Fighters for a Free North Korea is known for periodically launching balloons carrying human rights and pro-democracy literature, DVDs, transistor radios and USB flash drives from South Korea into North Korea. Over two million such balloons have been launched. The balloons, which generally reach the Pyongyang area after three to four hours in the air, are timed to release their materials in the Pyongyang area.

According to The Wall Street Journal, supporters of the balloon campaign say that it "is one of the most effective tools for change inside North Korea, where information about the outside world is highly restricted". Critics of the campaign, reported the Journal, "oppose the move for causing inter-Korean frictions".

Park and his colleagues released balloons containing leaflets from Ganghwa, an island off the west coast of South Korea, in October 2012, shortly after being prevented by authorities from releasing them from Paju, their usual launch site, which North Korea had threatened to fire upon if the balloon release went forward.

===Assassination attempt===
In September 2011, a North Korean defector called Ahn was arrested in Seoul by members of the National Intelligence Service on his way to meet with Park, referred to as "Enemy Zero" by the Pyongyang regime.

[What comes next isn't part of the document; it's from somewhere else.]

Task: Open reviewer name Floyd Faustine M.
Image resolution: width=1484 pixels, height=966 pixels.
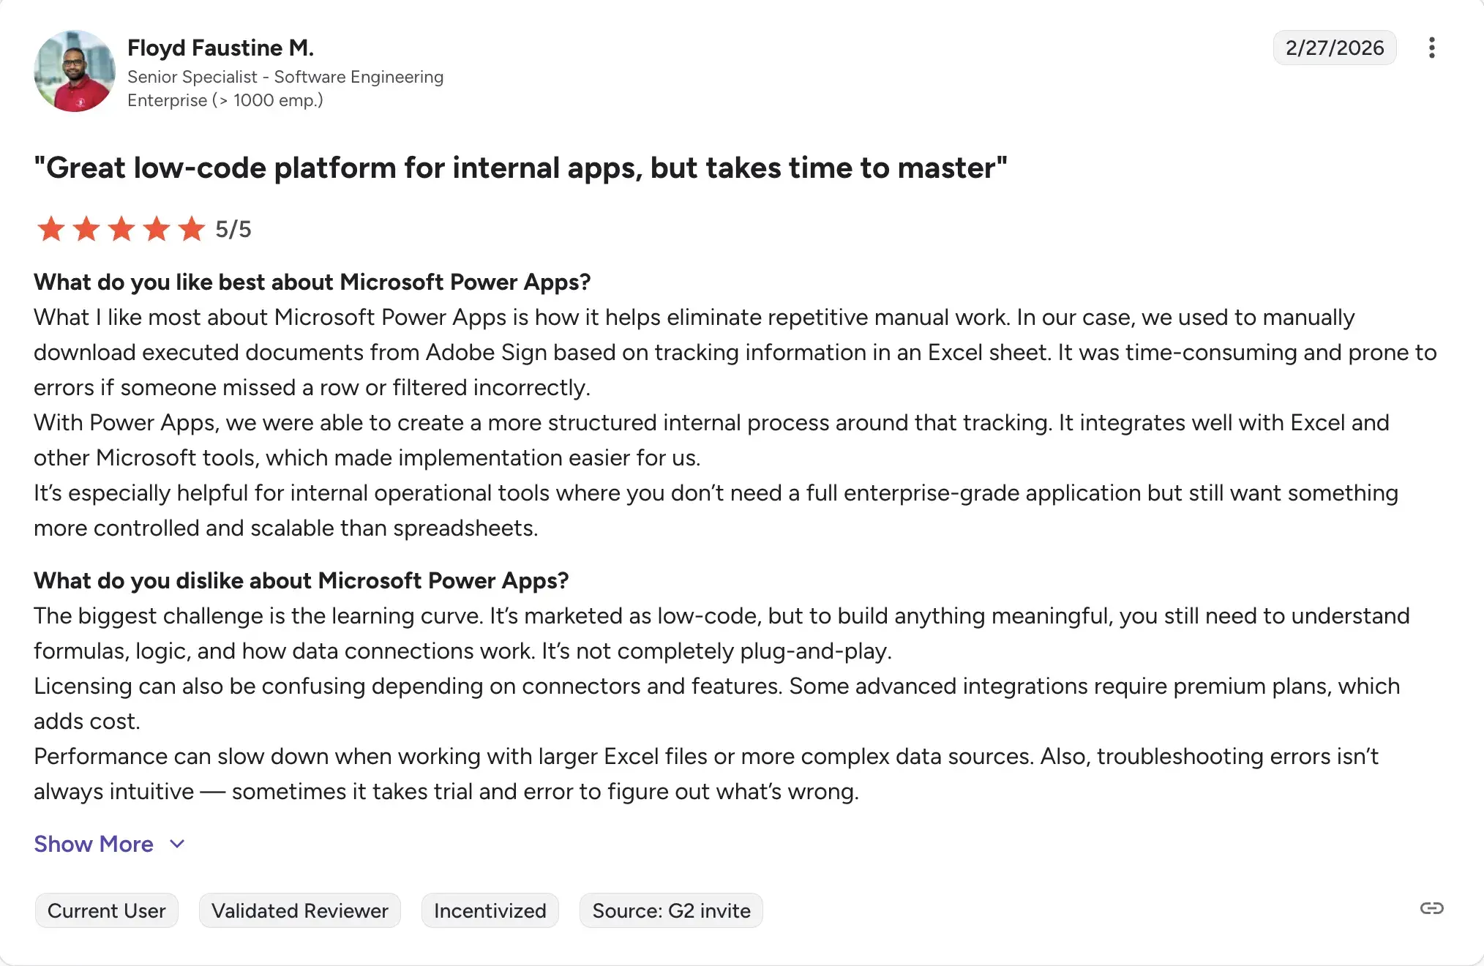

South Korean authorities said that he had planned to kill Park either by poisoning his drink or by jabbing him with a poisoned needle. Park said that the assassin, Ahn, had phoned him earlier and asked to meet him. "Ahn told me by phone", Park said, "that he was to be accompanied by a visitor from Japan who wants to help our efforts. But then I was told by the NIS not to go to the meeting due to the risk of assassination".

The Independent of London noted that Ahn "could face the death penalty" under South Korea's National Security Law, but he ended up being sentenced to four years in prison. He was also ordered to pay 11.75 million Won in fines (about US$10,000), which was the same amount he had been promised for assassinating Park. The Independent also pointed out that the assassination plot was "reminiscent of the Cold War killing of Bulgarian dissident Georgi Markov, who was stabbed with a ricin-tipped umbrella in London in 1978."

In an interview in June 2020 with Foreign Policy, Park said, "It is said that the tree of peace lives off blood and that freedom is not free. Somebody has to sacrifice themselves, so if I'm killed by Kim Jong Un's gun, it'll be an honor."

==Controversy==
In 2007, he was expelled from the Network for North Korean Democracy and Human Rights for embezzlement of public funds and focus on violent protests during his time as one of the heads of the organization.

He appeared at far-right internet forum Ilbe Storehouse and he declared himself to be an Ilbe member in 2013. He supported far-right pastor Jeon Kwang-hoon and attended Jeon's National Revolutionary Party inauguration ceremony.

He was charged on November 25, 2020, with beating and throwing bricks at producers and crew from the Seoul Broadcasting System and firing a tear gas gun at police officers on June 23. Court sentenced him to 1 year and 6 months in prison and 3 years of probation in the 2nd trial which gave a harsher sentencing compared to the 1st trial's 8 months prison and 2 year probation due to the severity of the crime.

He was charged in 2020 for illegal fundraising where he was accused of raising 170 million won between 2016 and 2020 without properly reporting the donations for Fighters for a Free North Korea. He was fined 3 million won and 1 year of probation in 2022.

==Awards and honors==
In May 2013, Park was presented with the Václav Havel Prize for Creative Dissent by the Human Rights Foundation.